## Problem statement
Your output should be the line with "Task: Open the C-shaped" plus all following lines to the end of the records, exactly as written and nothing more.

## Items listed in a dataset
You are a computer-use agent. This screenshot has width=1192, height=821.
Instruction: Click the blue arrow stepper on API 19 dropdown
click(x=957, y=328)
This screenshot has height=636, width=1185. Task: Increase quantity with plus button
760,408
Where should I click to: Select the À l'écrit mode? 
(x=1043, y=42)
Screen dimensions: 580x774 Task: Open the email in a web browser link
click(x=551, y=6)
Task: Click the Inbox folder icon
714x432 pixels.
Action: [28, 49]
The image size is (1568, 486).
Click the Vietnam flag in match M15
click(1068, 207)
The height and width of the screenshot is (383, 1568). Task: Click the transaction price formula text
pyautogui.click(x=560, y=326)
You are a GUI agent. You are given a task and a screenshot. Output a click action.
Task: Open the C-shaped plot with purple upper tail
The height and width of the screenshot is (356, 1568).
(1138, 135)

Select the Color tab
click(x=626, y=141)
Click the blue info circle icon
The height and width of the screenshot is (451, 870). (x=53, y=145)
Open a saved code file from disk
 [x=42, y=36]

## Task answer
Task: Open the C-shaped plot with purple upper tail
The height and width of the screenshot is (356, 1568).
(1138, 135)

Select the Color tab
click(x=626, y=141)
Click the blue info circle icon
The height and width of the screenshot is (451, 870). (x=53, y=145)
Open a saved code file from disk
 [x=42, y=36]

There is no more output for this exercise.